> _APPLY WHAT YOU READ_:
• 1. Decide whether each statement below agrees with the flashcard, answering yes or no and quoting the words from it that settle the matter: (a) The unlicensed assistive personnel is in his fourth week of orientation. (b) Mr. R had a right-hemisphere stroke. (c) Ms. J is scheduled for a cardiac catheterization.
• 2. Name every client listed by name in the flashcard.
• 3. Quote the flashcard word for word, taking the stretch from "CS 3 Multiple" through "assistive personnel (UAP)".

CS 3 Multiple Clients on a Medical- Surgical Unit Flashcards

1
Q

The RN is the leader of a team providing care for six clients. The team includes the RN,
an experienced LPN/LVN, and a newly educated unlicensed assistive personnel (UAP)
who is in his fourth week of orientation to the acute care unit. The clients are as
follows:
• Mr. C, a 68-year-old man with unstable angina who needs reinforcement of teaching
for a cardiac catheterization scheduled this morning
• Ms. J, a 45-year-old woman who had chest pain during the night and is now
experiencing chest pain. She is scheduled for a graded exercise test later today
• Mr. R, a 75-year-old man who had a left-hemisphere stroke 4 days ago
• Ms. S, an 83-year-old woman with heart disease, a history of myocardial infarction,
and mild dementia
• Mr. B, a 93-year-old newly admitted man from a long-term care facility, with
decreased urine output, altered level of consciousness, and an elevated temperature of
99.5°F (37.5°C)

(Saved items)
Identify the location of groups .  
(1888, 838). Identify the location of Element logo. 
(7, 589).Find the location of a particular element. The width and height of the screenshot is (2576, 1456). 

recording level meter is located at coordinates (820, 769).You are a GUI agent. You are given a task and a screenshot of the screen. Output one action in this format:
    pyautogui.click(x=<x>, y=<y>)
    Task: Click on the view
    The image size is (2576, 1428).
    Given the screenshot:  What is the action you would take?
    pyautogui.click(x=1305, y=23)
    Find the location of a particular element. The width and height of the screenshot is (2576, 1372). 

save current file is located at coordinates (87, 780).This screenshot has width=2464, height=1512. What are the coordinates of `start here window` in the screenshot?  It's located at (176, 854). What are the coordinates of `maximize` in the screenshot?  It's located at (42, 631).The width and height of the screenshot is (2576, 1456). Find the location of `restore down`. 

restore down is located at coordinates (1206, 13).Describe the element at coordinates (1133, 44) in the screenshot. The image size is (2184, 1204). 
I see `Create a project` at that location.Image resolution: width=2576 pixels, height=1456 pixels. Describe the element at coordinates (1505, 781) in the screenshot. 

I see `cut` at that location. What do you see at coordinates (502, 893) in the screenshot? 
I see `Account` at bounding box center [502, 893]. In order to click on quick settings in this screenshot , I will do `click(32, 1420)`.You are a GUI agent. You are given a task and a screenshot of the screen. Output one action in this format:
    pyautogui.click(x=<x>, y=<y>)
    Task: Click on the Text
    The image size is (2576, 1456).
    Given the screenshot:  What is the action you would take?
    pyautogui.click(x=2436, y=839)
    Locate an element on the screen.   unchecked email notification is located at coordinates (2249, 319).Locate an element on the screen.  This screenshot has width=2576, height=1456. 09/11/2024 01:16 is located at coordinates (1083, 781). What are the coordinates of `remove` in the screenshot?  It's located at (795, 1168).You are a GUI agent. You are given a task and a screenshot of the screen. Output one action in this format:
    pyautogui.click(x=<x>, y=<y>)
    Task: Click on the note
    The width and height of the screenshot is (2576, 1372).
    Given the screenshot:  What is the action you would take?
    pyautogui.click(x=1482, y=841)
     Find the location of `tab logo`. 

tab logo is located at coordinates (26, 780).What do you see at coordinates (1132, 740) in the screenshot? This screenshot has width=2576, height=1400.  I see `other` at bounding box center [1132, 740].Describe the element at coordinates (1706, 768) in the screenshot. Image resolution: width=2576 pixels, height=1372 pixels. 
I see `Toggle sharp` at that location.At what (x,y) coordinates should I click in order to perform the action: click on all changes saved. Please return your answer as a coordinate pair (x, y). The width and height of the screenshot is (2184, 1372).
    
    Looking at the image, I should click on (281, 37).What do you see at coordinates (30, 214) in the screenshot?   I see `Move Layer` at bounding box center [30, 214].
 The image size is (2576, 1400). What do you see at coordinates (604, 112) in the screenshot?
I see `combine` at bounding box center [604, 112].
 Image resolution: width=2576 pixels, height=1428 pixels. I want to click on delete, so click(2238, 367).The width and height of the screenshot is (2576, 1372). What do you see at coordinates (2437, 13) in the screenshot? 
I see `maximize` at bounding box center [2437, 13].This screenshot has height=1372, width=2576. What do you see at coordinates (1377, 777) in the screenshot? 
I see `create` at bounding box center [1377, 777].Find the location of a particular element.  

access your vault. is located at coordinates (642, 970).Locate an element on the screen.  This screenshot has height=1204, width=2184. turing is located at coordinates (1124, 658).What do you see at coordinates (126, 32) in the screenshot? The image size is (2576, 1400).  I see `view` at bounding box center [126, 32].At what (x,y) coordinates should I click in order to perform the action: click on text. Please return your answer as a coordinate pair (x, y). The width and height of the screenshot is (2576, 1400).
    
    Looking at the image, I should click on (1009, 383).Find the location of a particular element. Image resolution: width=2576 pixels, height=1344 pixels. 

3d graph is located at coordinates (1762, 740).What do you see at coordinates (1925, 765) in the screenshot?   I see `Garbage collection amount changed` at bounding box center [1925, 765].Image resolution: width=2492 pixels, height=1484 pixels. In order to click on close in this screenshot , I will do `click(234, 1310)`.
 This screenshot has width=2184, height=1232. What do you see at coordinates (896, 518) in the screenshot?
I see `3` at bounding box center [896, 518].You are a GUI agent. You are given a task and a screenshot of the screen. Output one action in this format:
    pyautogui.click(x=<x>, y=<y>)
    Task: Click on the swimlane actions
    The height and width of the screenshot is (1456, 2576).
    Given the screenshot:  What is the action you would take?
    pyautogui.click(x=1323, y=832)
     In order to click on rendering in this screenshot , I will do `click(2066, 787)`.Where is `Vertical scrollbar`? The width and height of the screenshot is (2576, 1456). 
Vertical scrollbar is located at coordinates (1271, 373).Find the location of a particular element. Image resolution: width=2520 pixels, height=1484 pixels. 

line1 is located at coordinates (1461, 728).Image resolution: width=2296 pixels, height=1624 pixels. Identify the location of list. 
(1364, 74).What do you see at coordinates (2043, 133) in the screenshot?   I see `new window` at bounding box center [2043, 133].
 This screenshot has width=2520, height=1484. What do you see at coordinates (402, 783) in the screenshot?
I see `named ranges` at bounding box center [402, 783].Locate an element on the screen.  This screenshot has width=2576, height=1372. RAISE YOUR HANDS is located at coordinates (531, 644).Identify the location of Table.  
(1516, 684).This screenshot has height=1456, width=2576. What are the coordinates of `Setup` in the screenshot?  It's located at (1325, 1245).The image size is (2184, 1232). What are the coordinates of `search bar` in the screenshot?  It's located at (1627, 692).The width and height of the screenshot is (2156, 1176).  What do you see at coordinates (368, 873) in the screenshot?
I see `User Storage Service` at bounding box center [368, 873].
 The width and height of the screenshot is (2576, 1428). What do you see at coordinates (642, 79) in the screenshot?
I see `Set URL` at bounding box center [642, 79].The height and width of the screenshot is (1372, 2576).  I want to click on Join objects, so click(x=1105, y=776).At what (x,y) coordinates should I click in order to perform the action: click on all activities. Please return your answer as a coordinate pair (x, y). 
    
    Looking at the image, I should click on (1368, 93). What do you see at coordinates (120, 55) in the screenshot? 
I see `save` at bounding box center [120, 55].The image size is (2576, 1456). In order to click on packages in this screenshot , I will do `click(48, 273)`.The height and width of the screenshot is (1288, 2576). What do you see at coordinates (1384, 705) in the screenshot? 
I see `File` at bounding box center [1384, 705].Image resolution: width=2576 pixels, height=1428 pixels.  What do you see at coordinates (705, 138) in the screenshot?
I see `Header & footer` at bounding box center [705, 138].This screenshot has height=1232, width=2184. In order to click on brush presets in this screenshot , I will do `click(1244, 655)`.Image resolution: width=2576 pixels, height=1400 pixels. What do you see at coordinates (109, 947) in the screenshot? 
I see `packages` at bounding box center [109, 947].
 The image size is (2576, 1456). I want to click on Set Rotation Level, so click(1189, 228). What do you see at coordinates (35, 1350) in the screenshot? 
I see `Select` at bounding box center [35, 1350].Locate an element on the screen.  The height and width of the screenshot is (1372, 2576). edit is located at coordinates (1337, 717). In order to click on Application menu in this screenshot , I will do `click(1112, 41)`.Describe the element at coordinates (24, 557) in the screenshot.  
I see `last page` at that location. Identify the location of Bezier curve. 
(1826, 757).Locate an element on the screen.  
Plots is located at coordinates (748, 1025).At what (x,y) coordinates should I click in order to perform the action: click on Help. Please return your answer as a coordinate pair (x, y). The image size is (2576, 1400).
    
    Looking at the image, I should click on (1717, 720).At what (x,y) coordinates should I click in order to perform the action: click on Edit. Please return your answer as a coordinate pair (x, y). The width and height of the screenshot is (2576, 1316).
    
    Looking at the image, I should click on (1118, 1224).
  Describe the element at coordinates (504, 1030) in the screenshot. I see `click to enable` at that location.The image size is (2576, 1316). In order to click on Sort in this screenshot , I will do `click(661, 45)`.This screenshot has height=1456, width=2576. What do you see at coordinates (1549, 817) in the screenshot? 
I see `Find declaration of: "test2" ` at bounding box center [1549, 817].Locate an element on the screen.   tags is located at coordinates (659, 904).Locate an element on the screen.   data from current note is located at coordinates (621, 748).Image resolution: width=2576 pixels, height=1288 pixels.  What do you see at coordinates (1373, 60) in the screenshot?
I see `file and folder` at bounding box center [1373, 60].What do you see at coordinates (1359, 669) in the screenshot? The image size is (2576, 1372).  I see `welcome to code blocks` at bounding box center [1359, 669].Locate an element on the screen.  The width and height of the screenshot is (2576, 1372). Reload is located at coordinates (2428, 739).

> _SOLVED TASKS_:
• 1.
(a) Yes: "who is in his fourth week of orientation to the acute care unit"
(b) No: "a 75-year-old man who had a left-hemisphere stroke 4 days ago"
(c) No: "She is scheduled for a graded exercise test later today"

• 2. Mr. C, Ms. J, Mr. R, Ms. S, Mr. B

• 3.
CS 3 Multiple Clients on a Medical- Surgical Unit Flashcards

1
Q

The RN is the leader of a team providing care for six clients. The team includes the RN,
an experienced LPN/LVN, and a newly educated unlicensed assistive personnel (UAP)